A correção de uma marcha excessivamente diagonalizada é o contrário. Nos cascos anteriores, recomenda-se o uso de ferraduras leves, com angulação mais alta nos talões e pinça mais curta. E nos cascos posteriores ferraduras pesadas, com pinça mais longa e ângulo menor nos talões. A tração pode ser aumentada nas subidas de morros, em estradas de piso preferencialmente regular. As descidas também favorecem a dissociação dos bipedes diagonais. Ao contrário, no caso da correção de andamentos excessivamente lateralizados, as descidas não são favoraveis. Para estas situações, o passo é o andamento melhor indicado.
Particularmente, adoto métodos naturais para correções de imperfeições em andamentos marchados. Caso estes métodos naturais não tenham sucesso, a ultima alternativa será o uso de ferraduras e/ou de correntes com proteção de couro, como forma de prevenir ferimentos.

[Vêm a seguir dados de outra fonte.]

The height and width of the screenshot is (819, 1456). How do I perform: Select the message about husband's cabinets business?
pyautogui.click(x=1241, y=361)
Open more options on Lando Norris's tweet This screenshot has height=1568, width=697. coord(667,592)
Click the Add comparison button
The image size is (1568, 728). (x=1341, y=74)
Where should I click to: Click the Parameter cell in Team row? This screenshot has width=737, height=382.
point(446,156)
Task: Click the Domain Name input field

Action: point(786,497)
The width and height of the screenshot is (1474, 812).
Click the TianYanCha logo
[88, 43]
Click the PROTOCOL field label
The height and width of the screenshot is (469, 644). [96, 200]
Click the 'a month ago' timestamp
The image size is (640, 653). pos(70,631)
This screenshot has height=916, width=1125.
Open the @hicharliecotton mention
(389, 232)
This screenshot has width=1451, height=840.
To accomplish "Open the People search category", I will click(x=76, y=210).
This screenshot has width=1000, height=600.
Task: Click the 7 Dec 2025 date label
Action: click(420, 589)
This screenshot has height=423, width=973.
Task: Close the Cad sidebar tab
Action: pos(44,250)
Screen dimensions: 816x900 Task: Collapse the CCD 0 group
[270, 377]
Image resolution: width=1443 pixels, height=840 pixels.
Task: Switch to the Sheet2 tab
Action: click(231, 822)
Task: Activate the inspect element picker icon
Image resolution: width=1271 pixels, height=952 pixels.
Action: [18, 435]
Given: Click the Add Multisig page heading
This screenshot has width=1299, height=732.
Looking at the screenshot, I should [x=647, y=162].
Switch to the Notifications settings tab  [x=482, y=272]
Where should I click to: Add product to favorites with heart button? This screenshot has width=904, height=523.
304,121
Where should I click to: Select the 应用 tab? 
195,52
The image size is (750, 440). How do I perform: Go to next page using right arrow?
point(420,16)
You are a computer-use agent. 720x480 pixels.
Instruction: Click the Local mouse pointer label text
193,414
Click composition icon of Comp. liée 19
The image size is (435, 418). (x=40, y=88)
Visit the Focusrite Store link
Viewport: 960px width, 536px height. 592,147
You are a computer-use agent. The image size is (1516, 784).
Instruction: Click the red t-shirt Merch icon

Uma prática cruel ja foi registrada em muares de marcha trotada (cruzamento do jumento Pêga, marchador de triplices apoios, com égua da raça Mangalarga, de marcha trotada ). Alguns muladeiros aparam os cascos de membros anteriores até o limite da sola, provocando dor, que por sua vez faz com que o animal marcha apalpando dos cascos anteriores. O desequilibrio na sustentação tende a provocar a dissociação entre bípedes diagonais.
Ferraduras de alta performance:
As ferraduras de alta performance ainda não são rotineiramente utilizadas para animais de marcha no Brasil. As tradicionais são as ferraduras de pinça quadrada, que exercem a função básica de proporcionar mais retidão aos deslocamentos, o que se reveste de especial importância nos julgamentos de morfologia, na etapa da avaliação dos apumos. Também servem para melhorar o estilo da marcha, além de eventuais ganhos na regularidade e desenvolvimento. Outros tipos de ferraduras de alta performance são as frisadas, que favorecem a melhor aderência, o que pode ser vantajoso em pistas escorregadias. Os desenhos de frisos são variados.
Independente de qual seja o andamento desejável, ferreiros nunca devem esquecer os princípios que fundamentam esta técnica especializada que é o ferrageamento. Alguns destes princípios:
- As ferraduras devem estar em tamanho apropriado para os cascos, proporcionando suporte homogêneo ao redor dos quartos e talões;
- Não pode haver sobras de ferraduras. Estas são como a continuação dos cascos;
- Não se prepara o casco para a ferradura, mas sim o contrário;
- O ângulo do casco não deve variar mais do que três graus em relação ao ângulo natural, sob pena de provocar afecções. Nestes casos, o animal precisa se acostumar com a mudança de angulação, que traz estresse imediato sobre os tendões.
Qualquer artifício tende a representar solução temporária. A solução permanente é selecionar bons marchadores, de cascaria saudavel e bem conformada, bem aprumados, de forte constituição óssea-muscular, submetidos a um manejo profissionalmente conduzido.